__要件__. 2番打者を論じたブログ記事のうち、「1番が出塁し、2番が繋ぎ・送り、クリーンナップで返す。そんなイメージだ。」から「して本当にそうなのだろうか?」までの範囲を、両端を含めて一字一句変えずに抜き出して返してください。

__提供本文__.
^^^^
【巨人】2番最強説に乗っかればいいじゃない【2番ゲレーロ】(前)

「先日、藤浪の登板凄かったな~」だとか「大谷半端ねえ」だとか「西武走ってるね~」だとか
色々と書きたいことは、あるんだが……それよりもなによりも巨人が勝てない。
先取点の呪いでもかかってるんじゃないかって程に勝てない!

前回のブログ【巨人】連敗脱出!原因はどこにあったのか【繋がらない打線】では、結局大した結論が出なかった。
あれで終わりでは、どうにも気持ちが悪い。結局一つ勝って二つ負けてしまったし……てわけで一つその打開策になりそうな可能性を検討してみよう。

今回、検討するのは【2番ゲレーロ】の可能性

断っておくが、あくまでも可能性の話である。
ありえねえと言って心が折れる程の罵詈雑言はできれば勘弁して欲しい。

ついでにやたら長くなってしまったので、前編と後編に分けている。
前編にはゲレーロのゲの字も出てこないことを、先にお詫びする。

2番最強説 NPBとMLBの違い

2番最強説とは

野球で2番と言えば、器用な打者が置かれるイメージがある。
1番が出塁し、2番が繋ぎ・送り、クリーンナップで返す。そんなイメージだ。

が、昨今のプロ野球では、2番バッターの役割に変化が起きている。

セイバーメトリクスの流行で、得点力を上げるには2番に最強打者を置くのがベストというものだ。

MLBでは2番に強打者を置くことは、既にある種の定石になりつつあり、今季もヤンキースでは、昨年の新人王・MVP・本塁打王に輝いたアーロン・ジャッジが変わらず勤めている。
他にもオリオールズのマニー・マチャドであったり、エンゼルスのマイク・トラウトなど、誰もが1度は聞いたことがあるような各チームの顔とでも言うべき強打者が、2番に置かれているのだ。

対して日本は、強打者と呼ばれる選手が置かれるのは昨年の楽天・ペゲーロと巨人・マギーくらいで、大した変化は無いようにも思える。それを引き合いに、日本とMLBの違いをテーマにした記事が事あるごとに出てくる。

その内容は大抵、考え方・野球スタイルの違いと結論づけている。が、果たして本当にそうなのだろうか?
^^^^
__データセット内の項目一覧__.
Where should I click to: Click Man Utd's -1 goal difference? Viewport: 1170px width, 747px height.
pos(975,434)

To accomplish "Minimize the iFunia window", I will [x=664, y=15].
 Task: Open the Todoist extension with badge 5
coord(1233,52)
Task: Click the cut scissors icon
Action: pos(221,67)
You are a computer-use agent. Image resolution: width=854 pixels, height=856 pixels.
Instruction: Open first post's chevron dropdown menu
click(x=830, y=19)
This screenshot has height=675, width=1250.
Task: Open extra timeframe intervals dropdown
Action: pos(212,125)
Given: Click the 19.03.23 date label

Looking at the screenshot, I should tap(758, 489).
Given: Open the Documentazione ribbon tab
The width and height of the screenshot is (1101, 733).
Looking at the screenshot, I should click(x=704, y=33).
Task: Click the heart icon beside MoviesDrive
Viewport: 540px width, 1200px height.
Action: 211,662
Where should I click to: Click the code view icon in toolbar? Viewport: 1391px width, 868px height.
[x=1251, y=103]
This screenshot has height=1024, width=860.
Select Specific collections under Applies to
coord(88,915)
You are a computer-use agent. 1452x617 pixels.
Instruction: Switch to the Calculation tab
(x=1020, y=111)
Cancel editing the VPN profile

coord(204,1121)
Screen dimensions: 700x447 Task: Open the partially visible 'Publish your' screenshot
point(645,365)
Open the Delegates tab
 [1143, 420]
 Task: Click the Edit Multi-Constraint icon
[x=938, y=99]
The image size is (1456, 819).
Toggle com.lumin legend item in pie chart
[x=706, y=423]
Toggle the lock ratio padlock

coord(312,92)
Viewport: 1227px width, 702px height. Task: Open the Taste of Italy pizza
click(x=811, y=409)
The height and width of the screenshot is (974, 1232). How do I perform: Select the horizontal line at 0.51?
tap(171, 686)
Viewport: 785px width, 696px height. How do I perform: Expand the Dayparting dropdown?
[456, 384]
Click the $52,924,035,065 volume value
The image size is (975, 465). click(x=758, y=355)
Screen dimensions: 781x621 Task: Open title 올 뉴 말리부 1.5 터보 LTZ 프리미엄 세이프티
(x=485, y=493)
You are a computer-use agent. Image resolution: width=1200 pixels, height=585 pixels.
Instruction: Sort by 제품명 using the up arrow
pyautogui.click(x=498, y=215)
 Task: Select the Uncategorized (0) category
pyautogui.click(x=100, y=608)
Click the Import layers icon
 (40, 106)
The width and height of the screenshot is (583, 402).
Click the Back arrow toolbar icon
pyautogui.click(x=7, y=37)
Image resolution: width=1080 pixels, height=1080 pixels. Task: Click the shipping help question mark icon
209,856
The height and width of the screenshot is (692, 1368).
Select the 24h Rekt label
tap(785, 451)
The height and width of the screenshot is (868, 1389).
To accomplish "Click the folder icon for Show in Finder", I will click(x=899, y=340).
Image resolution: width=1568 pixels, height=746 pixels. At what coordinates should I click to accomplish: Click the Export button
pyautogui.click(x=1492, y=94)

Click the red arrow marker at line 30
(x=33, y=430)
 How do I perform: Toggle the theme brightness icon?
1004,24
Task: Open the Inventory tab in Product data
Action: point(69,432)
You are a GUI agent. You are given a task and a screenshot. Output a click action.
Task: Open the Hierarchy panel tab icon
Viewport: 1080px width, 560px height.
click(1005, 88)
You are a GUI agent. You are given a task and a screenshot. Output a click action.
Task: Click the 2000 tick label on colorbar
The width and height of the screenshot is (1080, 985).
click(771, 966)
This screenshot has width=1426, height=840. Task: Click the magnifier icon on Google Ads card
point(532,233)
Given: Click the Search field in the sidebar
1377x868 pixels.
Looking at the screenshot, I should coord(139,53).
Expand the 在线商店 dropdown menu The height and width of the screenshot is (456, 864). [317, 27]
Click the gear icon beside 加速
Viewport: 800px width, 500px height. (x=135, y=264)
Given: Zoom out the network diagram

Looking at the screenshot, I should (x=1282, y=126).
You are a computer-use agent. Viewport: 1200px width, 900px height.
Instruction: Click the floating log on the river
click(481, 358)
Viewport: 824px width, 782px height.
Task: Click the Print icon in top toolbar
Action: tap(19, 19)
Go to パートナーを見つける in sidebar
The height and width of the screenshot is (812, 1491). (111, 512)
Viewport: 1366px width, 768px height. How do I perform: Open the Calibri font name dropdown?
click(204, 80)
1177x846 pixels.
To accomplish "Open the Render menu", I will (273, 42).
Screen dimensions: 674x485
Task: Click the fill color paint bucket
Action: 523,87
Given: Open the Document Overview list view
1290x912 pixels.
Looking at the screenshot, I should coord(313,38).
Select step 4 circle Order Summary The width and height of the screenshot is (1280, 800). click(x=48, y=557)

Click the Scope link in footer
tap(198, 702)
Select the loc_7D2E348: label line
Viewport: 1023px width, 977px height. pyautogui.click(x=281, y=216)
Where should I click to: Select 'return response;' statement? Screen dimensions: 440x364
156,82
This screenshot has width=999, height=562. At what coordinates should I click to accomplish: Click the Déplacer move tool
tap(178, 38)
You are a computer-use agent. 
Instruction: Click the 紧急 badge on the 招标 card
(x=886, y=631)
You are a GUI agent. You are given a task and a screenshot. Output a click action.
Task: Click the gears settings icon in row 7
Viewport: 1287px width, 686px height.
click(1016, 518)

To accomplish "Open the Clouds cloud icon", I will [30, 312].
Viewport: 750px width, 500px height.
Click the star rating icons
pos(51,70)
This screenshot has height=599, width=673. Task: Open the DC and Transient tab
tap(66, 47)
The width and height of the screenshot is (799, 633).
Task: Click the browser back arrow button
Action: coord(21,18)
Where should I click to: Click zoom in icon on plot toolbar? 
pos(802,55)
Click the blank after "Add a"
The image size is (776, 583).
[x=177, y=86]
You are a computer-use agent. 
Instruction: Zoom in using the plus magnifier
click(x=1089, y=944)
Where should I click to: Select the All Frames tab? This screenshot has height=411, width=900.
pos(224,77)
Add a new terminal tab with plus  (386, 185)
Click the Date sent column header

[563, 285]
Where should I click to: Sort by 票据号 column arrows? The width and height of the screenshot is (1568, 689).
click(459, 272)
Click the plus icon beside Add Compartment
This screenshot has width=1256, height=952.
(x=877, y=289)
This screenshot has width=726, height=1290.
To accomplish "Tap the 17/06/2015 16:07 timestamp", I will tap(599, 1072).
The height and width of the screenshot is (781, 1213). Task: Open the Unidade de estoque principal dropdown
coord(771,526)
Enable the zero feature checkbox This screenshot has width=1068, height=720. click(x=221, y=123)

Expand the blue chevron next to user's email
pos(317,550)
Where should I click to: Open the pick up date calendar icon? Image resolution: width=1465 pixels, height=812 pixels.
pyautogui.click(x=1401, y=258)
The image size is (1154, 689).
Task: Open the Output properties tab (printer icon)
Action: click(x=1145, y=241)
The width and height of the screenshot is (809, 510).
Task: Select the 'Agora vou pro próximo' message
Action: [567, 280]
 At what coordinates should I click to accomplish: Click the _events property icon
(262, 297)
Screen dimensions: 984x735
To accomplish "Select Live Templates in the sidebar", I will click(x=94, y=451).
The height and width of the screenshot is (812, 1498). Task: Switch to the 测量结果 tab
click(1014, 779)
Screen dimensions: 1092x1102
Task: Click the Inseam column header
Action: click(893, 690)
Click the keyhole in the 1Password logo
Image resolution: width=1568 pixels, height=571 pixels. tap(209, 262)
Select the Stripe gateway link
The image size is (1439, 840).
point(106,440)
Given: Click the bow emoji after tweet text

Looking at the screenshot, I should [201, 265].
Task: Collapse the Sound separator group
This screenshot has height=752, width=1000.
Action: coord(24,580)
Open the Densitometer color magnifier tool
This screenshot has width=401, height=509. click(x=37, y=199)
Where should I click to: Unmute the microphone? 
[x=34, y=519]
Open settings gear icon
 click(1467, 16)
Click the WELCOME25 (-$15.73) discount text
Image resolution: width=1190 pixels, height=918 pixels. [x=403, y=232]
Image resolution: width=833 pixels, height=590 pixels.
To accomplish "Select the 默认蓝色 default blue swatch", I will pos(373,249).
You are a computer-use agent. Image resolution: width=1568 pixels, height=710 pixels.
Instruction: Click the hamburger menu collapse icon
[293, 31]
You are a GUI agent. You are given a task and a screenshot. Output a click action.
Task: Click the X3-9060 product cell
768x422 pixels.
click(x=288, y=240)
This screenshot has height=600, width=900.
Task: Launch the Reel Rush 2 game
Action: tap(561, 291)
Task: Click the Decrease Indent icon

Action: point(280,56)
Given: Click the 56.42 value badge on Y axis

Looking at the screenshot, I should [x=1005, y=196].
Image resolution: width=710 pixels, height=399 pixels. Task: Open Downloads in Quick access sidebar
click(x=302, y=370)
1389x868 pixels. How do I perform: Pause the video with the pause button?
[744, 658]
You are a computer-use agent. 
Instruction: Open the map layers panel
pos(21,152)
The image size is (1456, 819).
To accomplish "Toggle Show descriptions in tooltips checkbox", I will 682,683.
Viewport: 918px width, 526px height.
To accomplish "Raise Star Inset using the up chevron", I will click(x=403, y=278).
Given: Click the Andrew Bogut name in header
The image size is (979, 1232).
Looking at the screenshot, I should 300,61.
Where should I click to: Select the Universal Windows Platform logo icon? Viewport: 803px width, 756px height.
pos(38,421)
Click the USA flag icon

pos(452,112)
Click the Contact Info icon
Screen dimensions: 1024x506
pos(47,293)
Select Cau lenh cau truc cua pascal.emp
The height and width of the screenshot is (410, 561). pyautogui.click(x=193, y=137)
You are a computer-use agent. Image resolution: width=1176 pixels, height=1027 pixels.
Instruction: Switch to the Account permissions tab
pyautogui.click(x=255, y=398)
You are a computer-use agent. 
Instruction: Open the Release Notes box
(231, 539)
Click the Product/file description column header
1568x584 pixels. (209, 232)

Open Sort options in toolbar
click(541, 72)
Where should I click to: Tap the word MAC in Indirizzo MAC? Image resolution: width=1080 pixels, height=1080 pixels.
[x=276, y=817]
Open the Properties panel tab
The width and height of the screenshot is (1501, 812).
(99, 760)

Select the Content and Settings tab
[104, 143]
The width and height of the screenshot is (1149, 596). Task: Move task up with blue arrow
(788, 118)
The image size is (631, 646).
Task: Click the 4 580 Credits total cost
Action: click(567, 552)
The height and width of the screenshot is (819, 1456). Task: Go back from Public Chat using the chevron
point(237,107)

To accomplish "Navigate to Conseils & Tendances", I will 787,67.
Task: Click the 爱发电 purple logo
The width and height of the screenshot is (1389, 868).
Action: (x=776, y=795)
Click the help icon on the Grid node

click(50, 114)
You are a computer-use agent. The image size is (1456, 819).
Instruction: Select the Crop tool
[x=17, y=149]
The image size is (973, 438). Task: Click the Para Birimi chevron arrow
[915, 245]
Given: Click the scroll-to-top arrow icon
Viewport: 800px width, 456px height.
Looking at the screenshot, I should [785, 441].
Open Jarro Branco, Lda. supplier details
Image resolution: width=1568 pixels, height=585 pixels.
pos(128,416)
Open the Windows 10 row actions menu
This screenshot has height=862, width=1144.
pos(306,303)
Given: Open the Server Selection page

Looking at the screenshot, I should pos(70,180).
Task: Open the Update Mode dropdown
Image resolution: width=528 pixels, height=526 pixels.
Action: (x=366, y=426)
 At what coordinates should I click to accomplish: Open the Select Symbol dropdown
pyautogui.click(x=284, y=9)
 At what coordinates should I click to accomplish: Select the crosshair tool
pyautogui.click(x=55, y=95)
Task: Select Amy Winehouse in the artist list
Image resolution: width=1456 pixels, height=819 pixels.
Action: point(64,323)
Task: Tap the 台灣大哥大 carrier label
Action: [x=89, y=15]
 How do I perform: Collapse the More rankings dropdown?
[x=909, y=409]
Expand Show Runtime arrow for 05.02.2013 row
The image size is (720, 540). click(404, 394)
^^^^
__期待される回答__.
1番が出塁し、2番が繋ぎ・送り、クリーンナップで返す。そんなイメージだ。

が、昨今のプロ野球では、2番バッターの役割に変化が起きている。

セイバーメトリクスの流行で、得点力を上げるには2番に最強打者を置くのがベストというものだ。

MLBでは2番に強打者を置くことは、既にある種の定石になりつつあり、今季もヤンキースでは、昨年の新人王・MVP・本塁打王に輝いたアーロン・ジャッジが変わらず勤めている。
他にもオリオールズのマニー・マチャドであったり、エンゼルスのマイク・トラウトなど、誰もが1度は聞いたことがあるような各チームの顔とでも言うべき強打者が、2番に置かれているのだ。

対して日本は、強打者と呼ばれる選手が置かれるのは昨年の楽天・ペゲーロと巨人・マギーくらいで、大した変化は無いようにも思える。それを引き合いに、日本とMLBの違いをテーマにした記事が事あるごとに出てくる。

その内容は大抵、考え方・野球スタイルの違いと結論づけている。が、果たして本当にそうなのだろうか?